His finest hour at the Emerald Grounds, though, had come two years earlier when he scored 2-7 to help Leitrim beat the Exiles 3-17 to 2-10 in the Connacht SFC quarter-final. John Costello’s goal saw London surprisingly lead shortly after half-time, only for Leitrim to pull away with Breen to the fore.
“Gerry Boyle, the Tir Chonaill Gaels and London goalkeeper, never forgave me for that!,” said Breen, who also tasted victory with Leitrim at Ruislip in 1987.
“I was marking Eoin Bonner that day and he never lived it down – it got a mention at his wedding some years later up in Donegal!
“My memories of those games were that they were tough - the London games were so tough. I’m looking forward to June 3, and we’ll be expecting nothing different given London’s profile last year.
“It’s something we’ve taken seriously here and you don’t have to be a genius to know that London will identity the likes of Leitrim any year and say ‘this is our chance’.
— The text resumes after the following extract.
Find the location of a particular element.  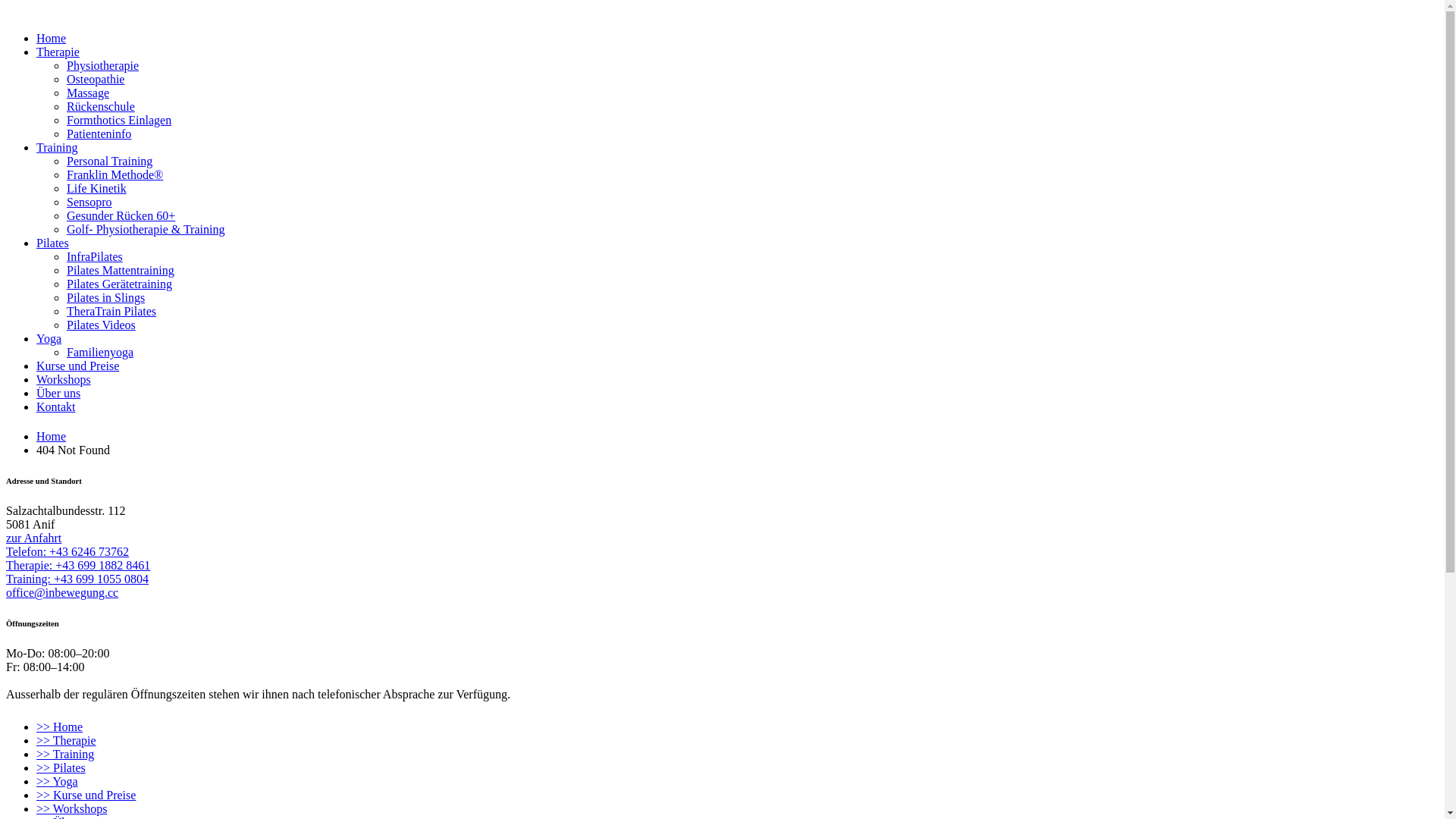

“I’ve no doubt they’re probably preparing more diligently now than ever, because they know they have a chance of beating a team in the Connacht Championship proper, rather than beating Fermanagh in the qualifiers.
“It’s something that we’re very aware of and something that we’re prepared for. People here talk about us being drawn away to Mayo in Castlebar in some day in June – I don’t even know when that date is. The only date in my mind is June 3 in Ruislip.” June will also be a chance for Breen to catch up with some old friends. Every summer between 1985 and 1987 Breen left his studies in Dublin far behind to escape to London. He only had one destination – a small corner of west London.
His uncle Patsy McGovern is an ex-president of the club, while his wife Pam served as assistant treasurer. He played senior championship in 1985 and was part of the club’s Conway Cup winning side the following year.
But success on the field was nothing compared to the friendships he made off it, in the likes of Bonner, Tommy McFadden, James McFadden, Frank Glynn, Danny Tully, Eddie McGinty, Maurice Carr, Paddy Burke and current chairman Tom Mohan.